EXERCISE OBJECTIVE:
In the material below, list every line carrying the string "agent".

INFORMATION SUPPLIED:
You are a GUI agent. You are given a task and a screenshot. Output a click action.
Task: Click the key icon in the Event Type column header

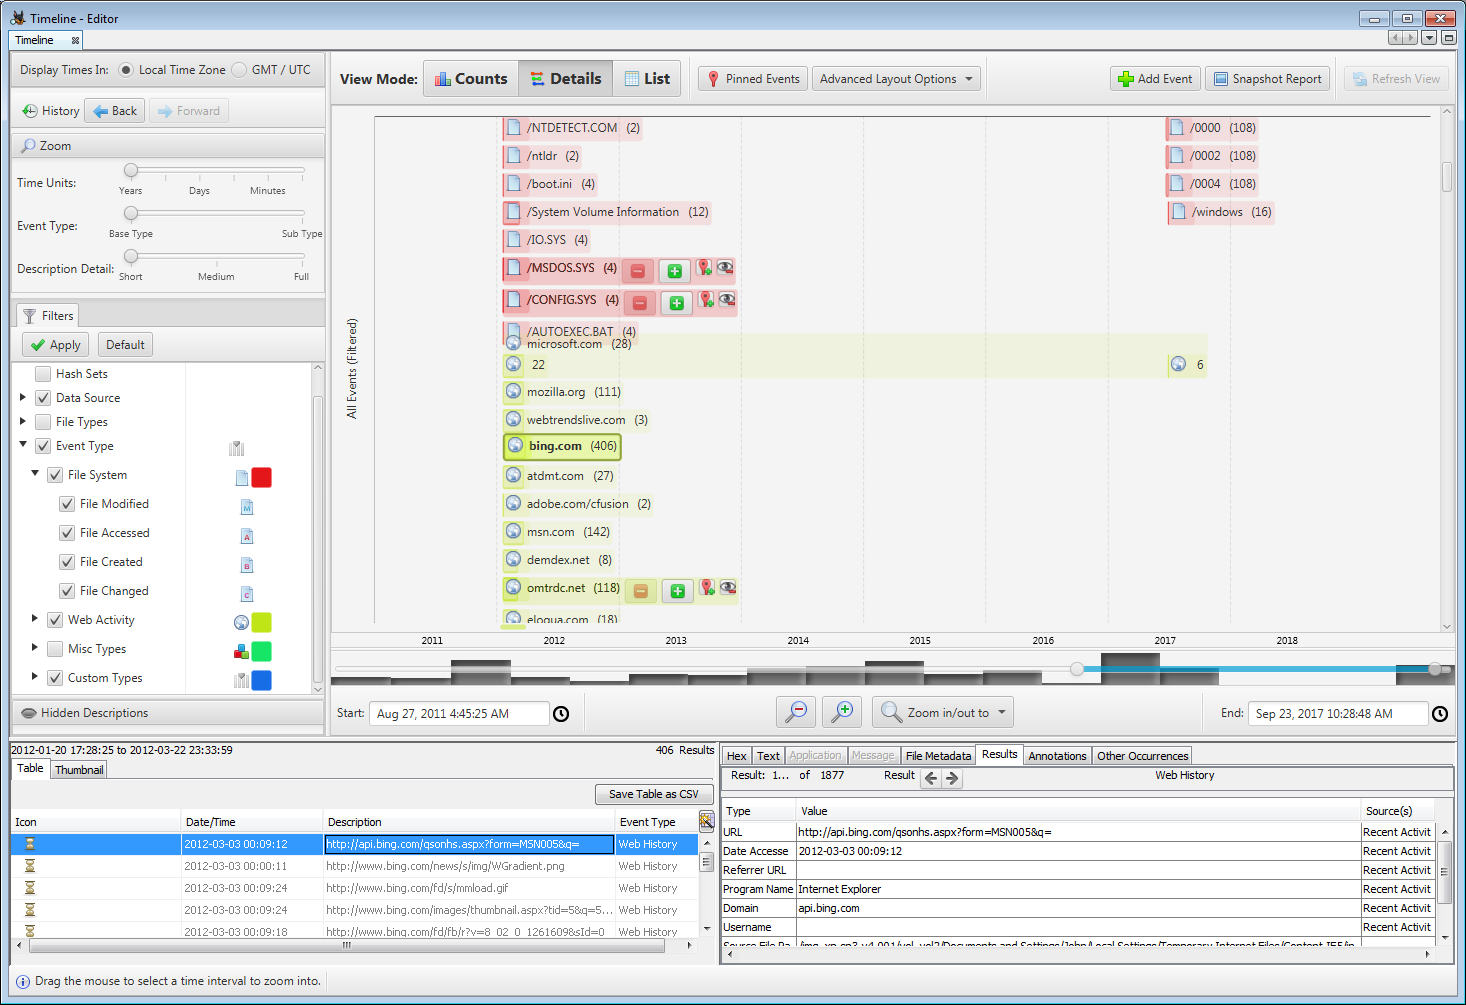coord(707,821)
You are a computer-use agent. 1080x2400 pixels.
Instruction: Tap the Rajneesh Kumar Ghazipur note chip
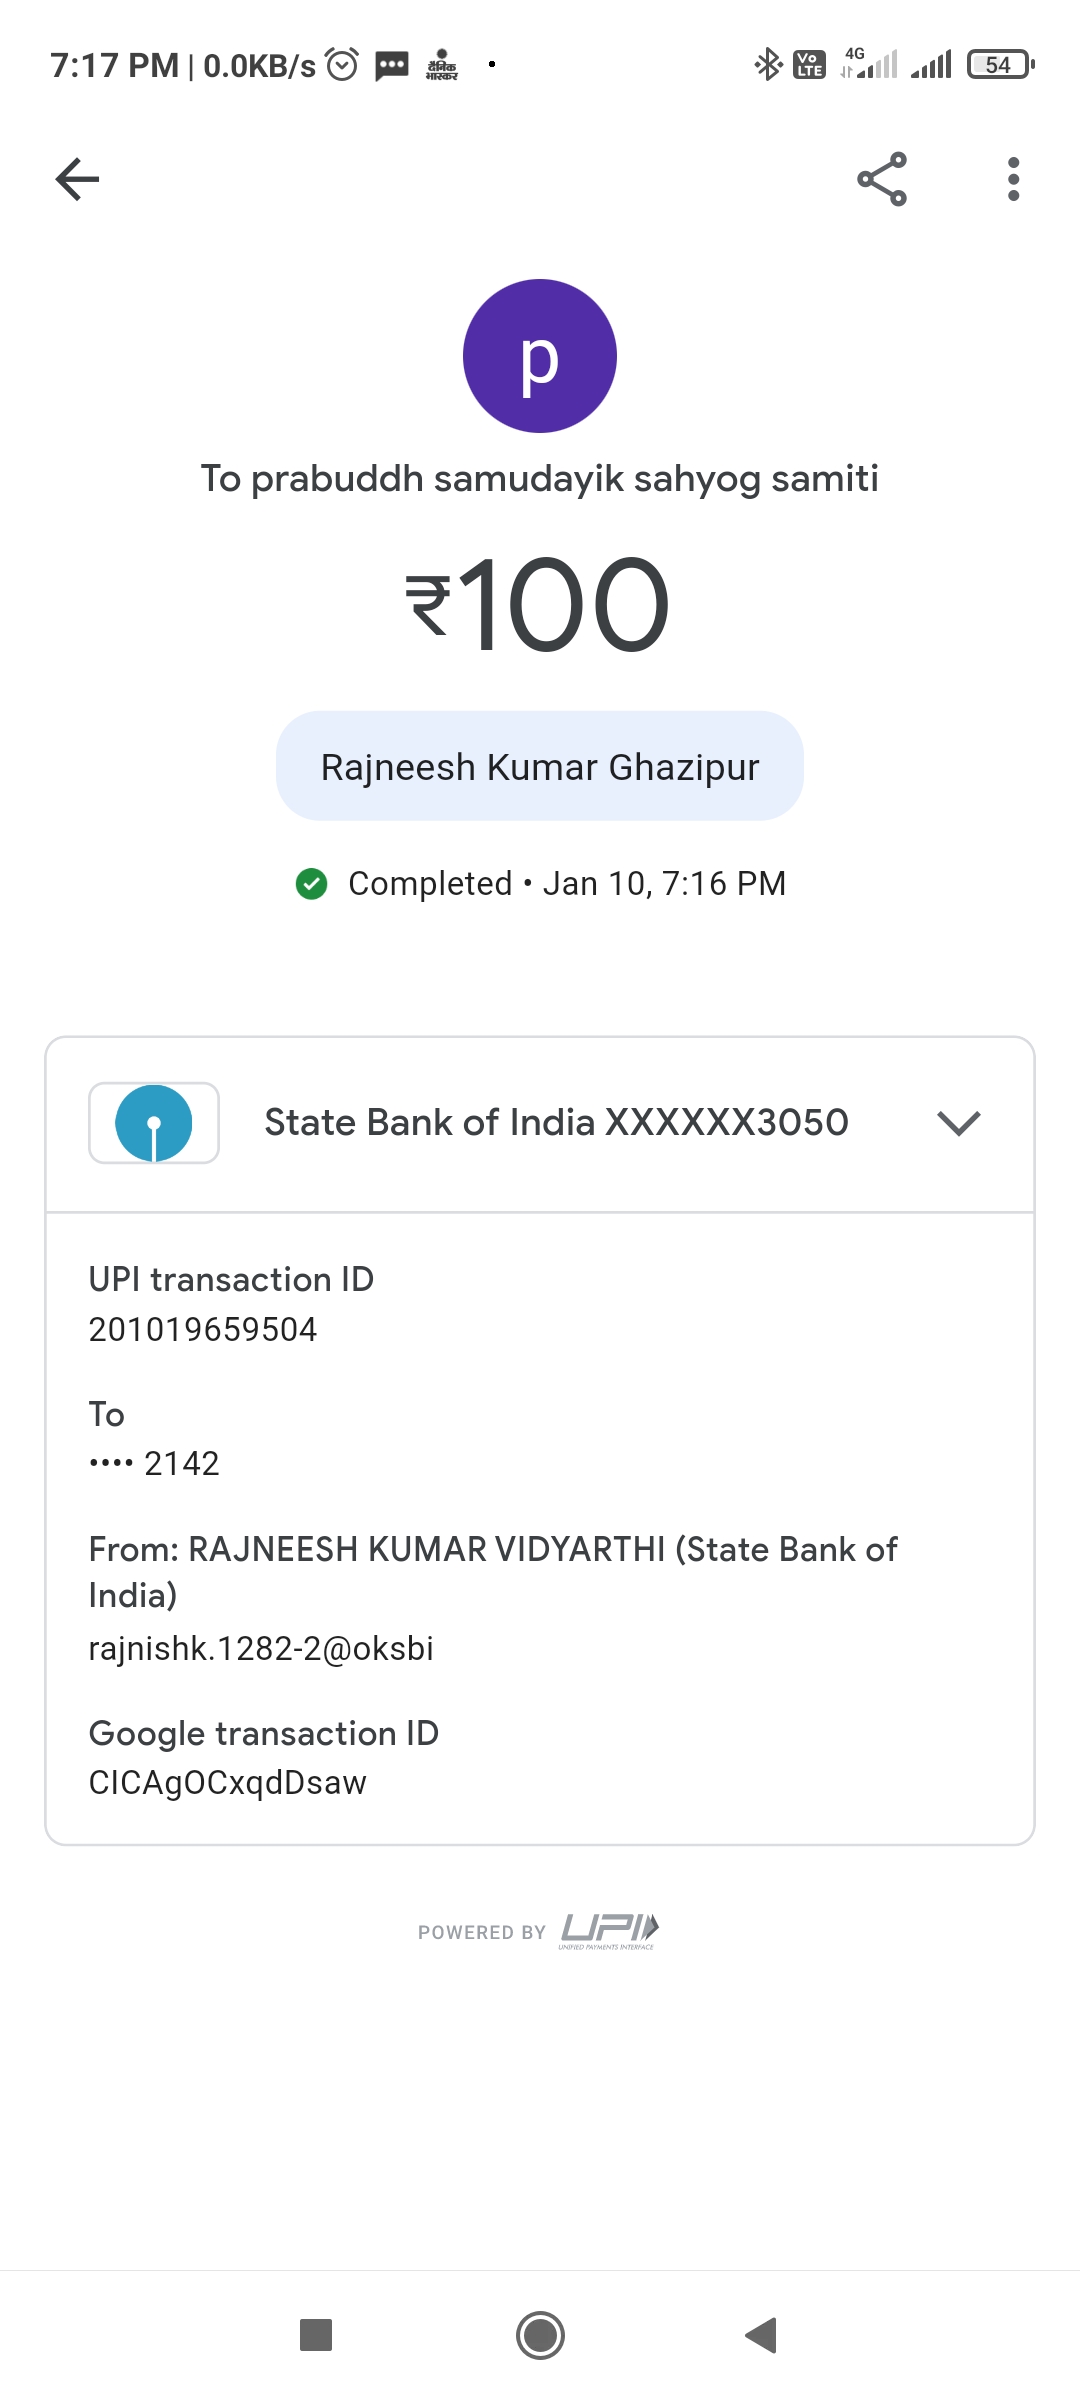tap(540, 767)
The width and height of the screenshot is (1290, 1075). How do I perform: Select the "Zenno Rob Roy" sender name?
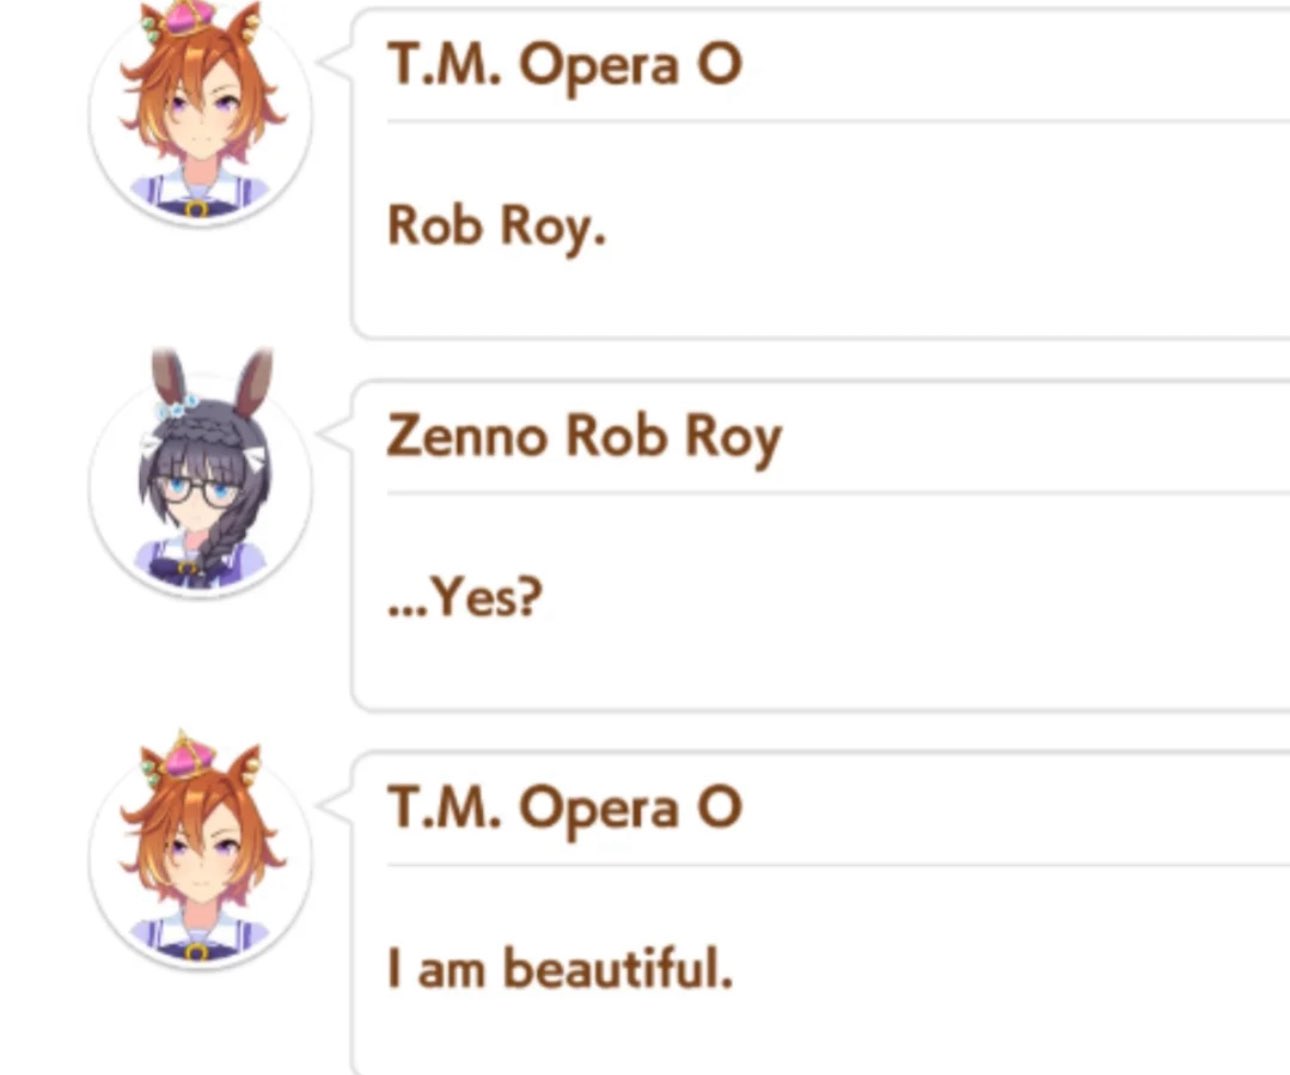click(x=584, y=437)
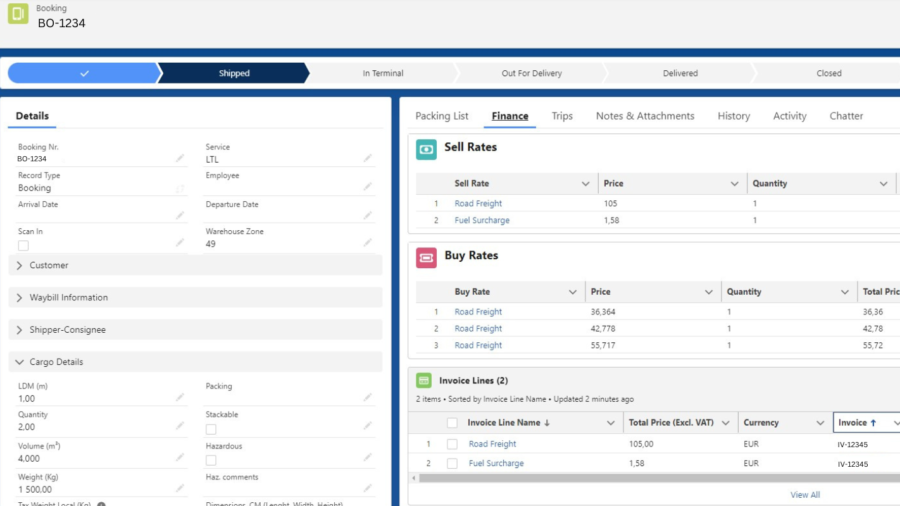
Task: Click the green Invoice Lines icon
Action: 424,381
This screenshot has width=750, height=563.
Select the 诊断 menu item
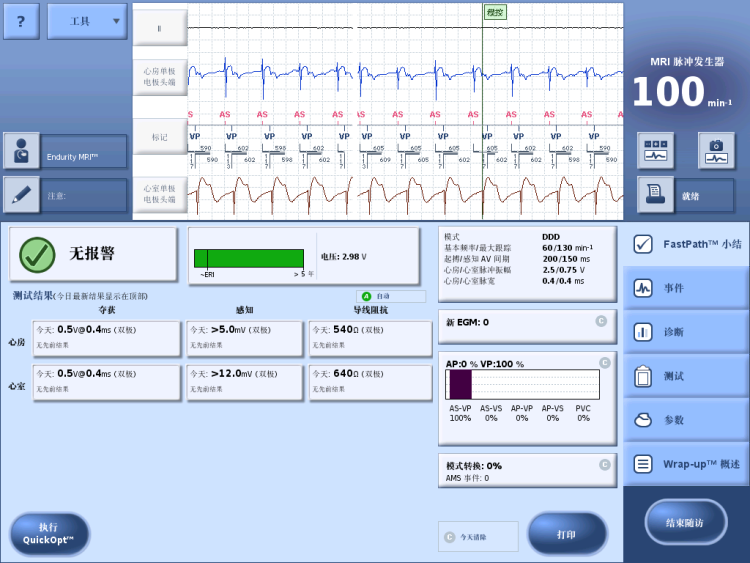tap(686, 332)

RESPONSE AREA:
You are a GUI agent. You are given a task and a screenshot. Output a click action.
You are a computer-use agent. 1080x2400 pixels.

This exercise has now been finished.